We spent the time waiting to go on chatting about a number of varied subjects,
and during one particularly interesting discussion about the menopause, missed
our cue completely and had to run on at a pace slightly too demanding for two
middle-aged ladies.
I did
the show for two weeks and managed to get away with it. On one occasion I was
slightly stressed out as I had to get to the Saturday matinée and had not
realised what the time was. Glancing up at the clock I saw I was late, got my
stuff together and ran out to the car. I slung open the boot, threw a bag in
and bent down to check it was properly in. At this point the boot sprang back
unexpectedly and whacked me on the top of the head. It hurt like hell and blood
started gushing from the wound. Shit, what to do? Casualty? Lie down? Ignore
it?
I went
back in the house, got an enormous wodge of kitchen towel, bunched it up and
held it on top of my head.

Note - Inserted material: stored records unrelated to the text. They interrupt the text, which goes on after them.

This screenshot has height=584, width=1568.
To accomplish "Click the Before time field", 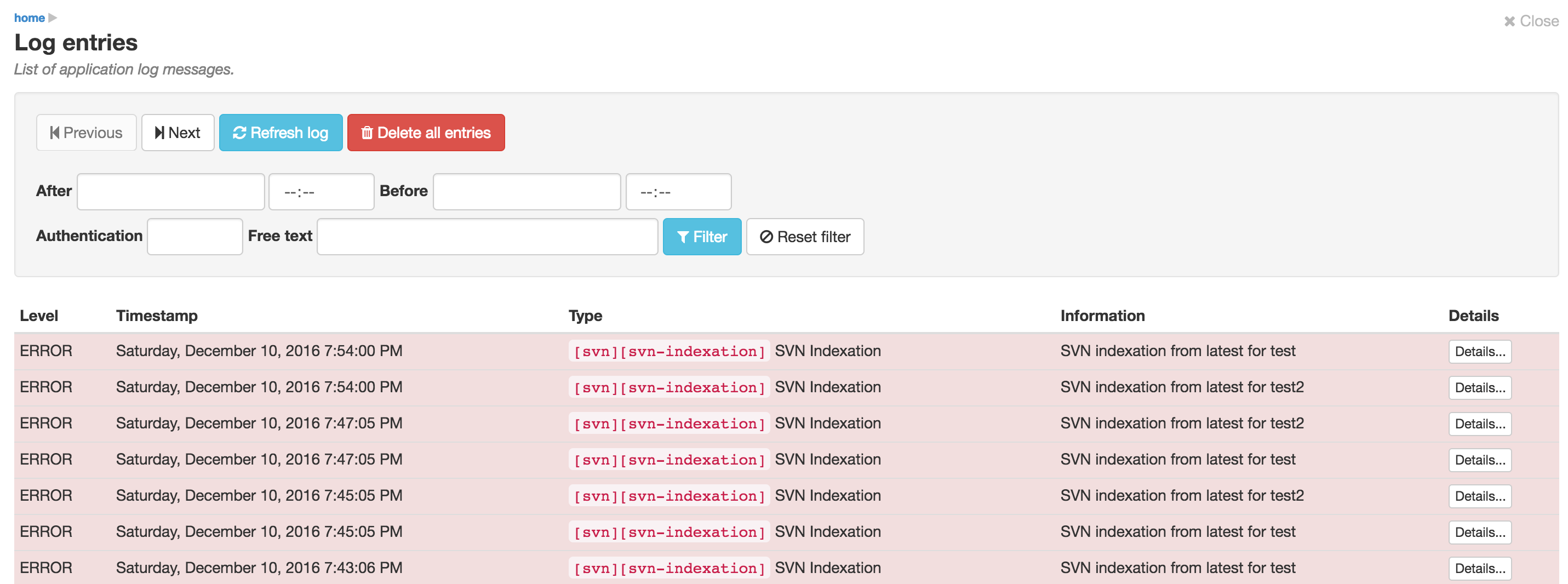I will [x=678, y=192].
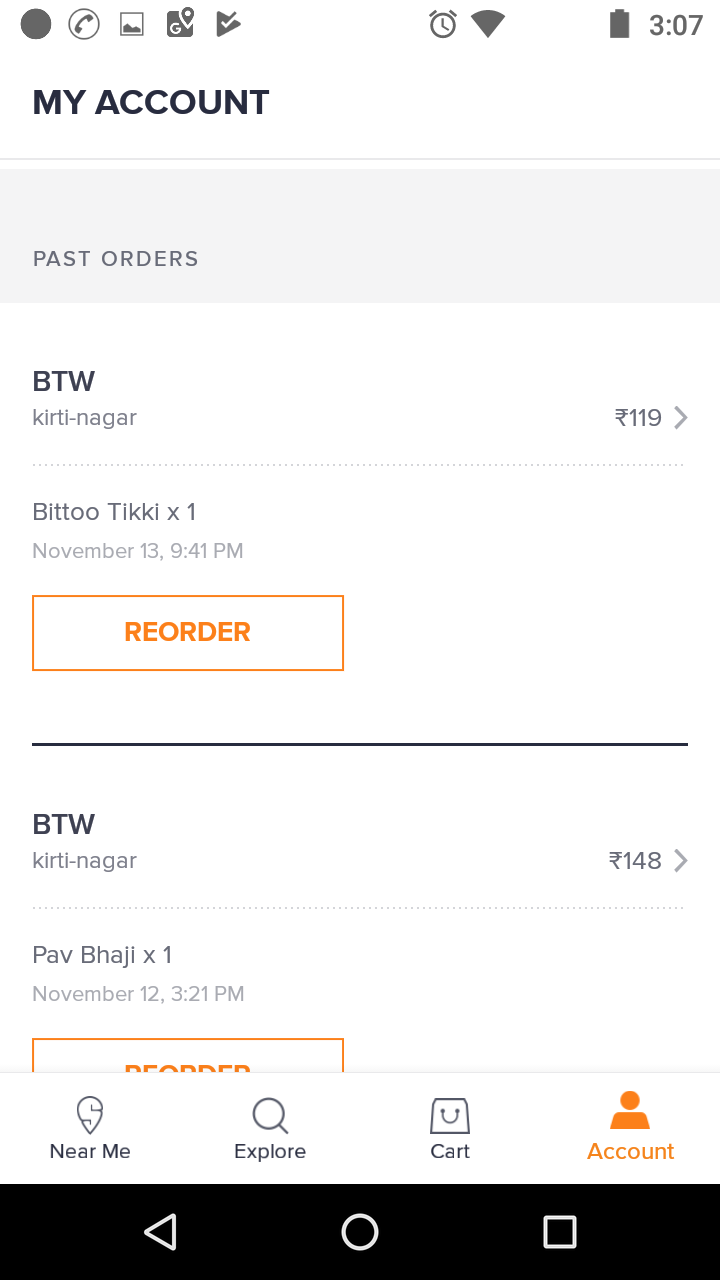Open recent apps square button

coord(559,1232)
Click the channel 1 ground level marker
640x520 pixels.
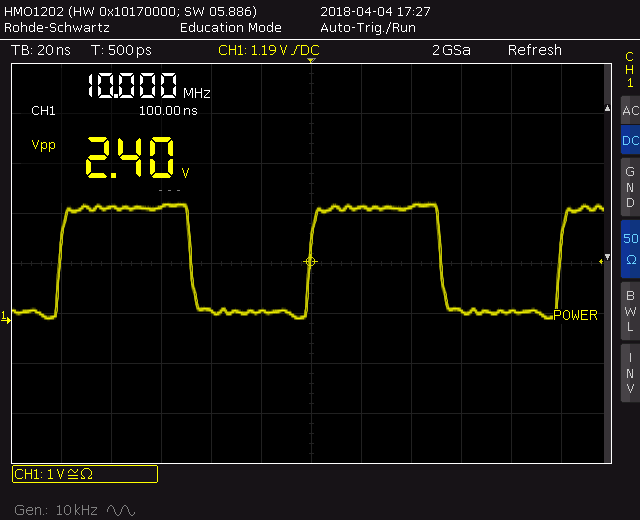point(6,317)
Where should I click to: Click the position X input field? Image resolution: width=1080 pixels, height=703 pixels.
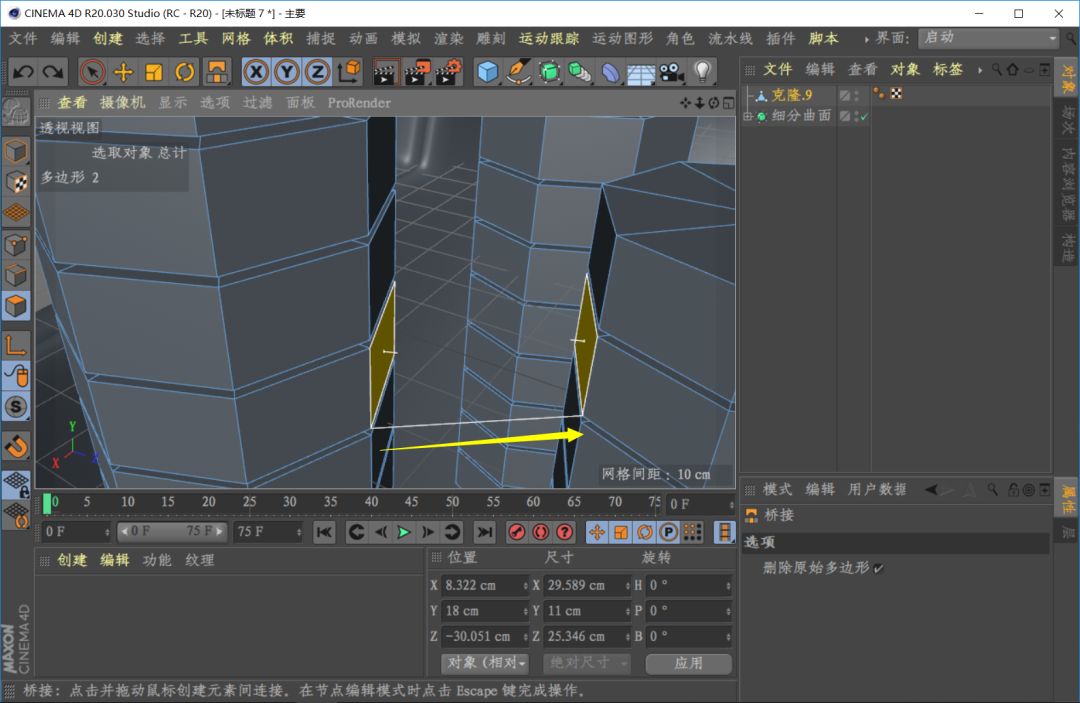tap(482, 585)
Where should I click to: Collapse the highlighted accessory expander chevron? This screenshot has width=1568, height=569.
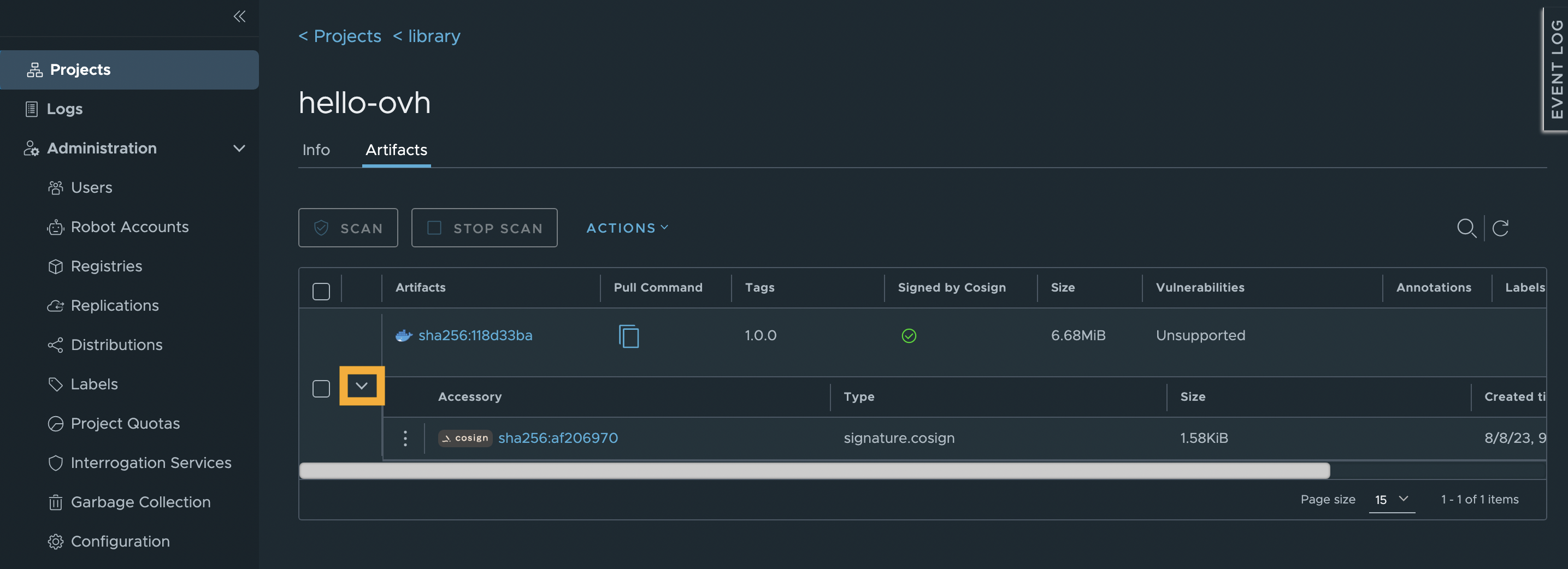362,386
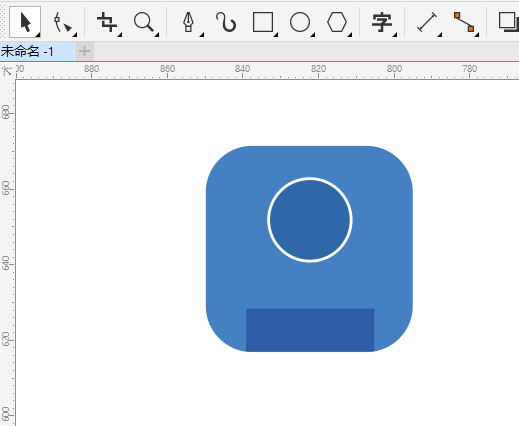
Task: Click the ruler origin corner box
Action: click(7, 71)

I then drove up to the West End with one hand, using
the other to keep the blood-soaked wodge of kitchen towel on my head. When I
arrived, I had the mother of all headaches, but at least it seemed to have
stopped bleeding, and as far as I could see, none of my brains were coming out.
The make-up lady very delicately positioned my wig and helmet on top of a
fresh wodge and onto the stage I sauntered, feeling like shit.